Japan's business confidence has surged to its highest level in eight years, according to the latest survey data, adding meaningful weight to the BOJ's ongoing normalization argument. The strong mood reading signals that domestic demand and corporate conditions are healthy enough to absorb higher borrowing costs — a key threshold the BOJ has been watching before committing to further hikes.
This matters because the BOJ is one of the few major central banks still in a tightening posture, while the Fed is in a cutting cycle and the ECB has also pivoted dovish. A widening policy divergence between Japan and the rest of the world is the central macro tension driving USD/JPY, EUR/JPY, and yen-funded carry positions across EM and high-yield assets.

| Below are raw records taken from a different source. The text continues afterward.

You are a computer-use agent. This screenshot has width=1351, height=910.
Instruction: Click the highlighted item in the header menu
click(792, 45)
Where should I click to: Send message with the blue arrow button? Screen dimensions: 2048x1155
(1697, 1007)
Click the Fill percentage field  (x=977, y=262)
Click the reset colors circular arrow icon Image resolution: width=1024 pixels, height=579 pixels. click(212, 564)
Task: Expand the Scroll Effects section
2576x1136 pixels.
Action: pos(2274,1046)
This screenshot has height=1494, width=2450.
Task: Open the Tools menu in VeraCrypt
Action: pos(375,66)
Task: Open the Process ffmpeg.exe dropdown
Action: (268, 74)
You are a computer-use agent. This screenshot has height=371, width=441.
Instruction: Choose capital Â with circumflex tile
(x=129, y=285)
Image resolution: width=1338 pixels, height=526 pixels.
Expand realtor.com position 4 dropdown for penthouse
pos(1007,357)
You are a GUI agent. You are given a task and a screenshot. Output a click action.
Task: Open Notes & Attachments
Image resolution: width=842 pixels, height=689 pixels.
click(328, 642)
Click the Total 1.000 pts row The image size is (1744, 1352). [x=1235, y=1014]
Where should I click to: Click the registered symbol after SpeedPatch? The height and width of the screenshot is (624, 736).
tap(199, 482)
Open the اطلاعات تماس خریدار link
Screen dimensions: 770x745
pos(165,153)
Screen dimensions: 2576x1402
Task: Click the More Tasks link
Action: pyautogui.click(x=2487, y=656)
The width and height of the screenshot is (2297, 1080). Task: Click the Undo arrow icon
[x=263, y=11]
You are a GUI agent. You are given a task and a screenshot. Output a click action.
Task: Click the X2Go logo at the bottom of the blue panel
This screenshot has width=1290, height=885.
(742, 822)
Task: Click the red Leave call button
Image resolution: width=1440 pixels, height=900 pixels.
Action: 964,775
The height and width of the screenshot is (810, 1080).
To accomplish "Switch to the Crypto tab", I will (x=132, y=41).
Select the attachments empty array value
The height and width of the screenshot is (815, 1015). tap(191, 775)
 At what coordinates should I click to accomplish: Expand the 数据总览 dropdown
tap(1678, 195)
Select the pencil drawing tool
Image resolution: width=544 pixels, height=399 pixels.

The immediate second-order effect is on the JPY carry trade — the global strategy of borrowing cheaply in yen to invest in higher-yielding assets. As BOJ hike expectations firm, carry positions face higher rollover costs and increased reversal risk, reminiscent of the August 2024 carry unwind. Names with heavy yen-funded exposure (leveraged EM funds, high-yielding FX pairs) are the most vulnerable.
What to watch: the BOJ's next policy meeting for explicit rate guidance, any follow-on inflation or wage data from Japan, and USD/JPY price action around key support levels. A break below 145 on USD/JPY would likely accelerate carry unwind pressure globally.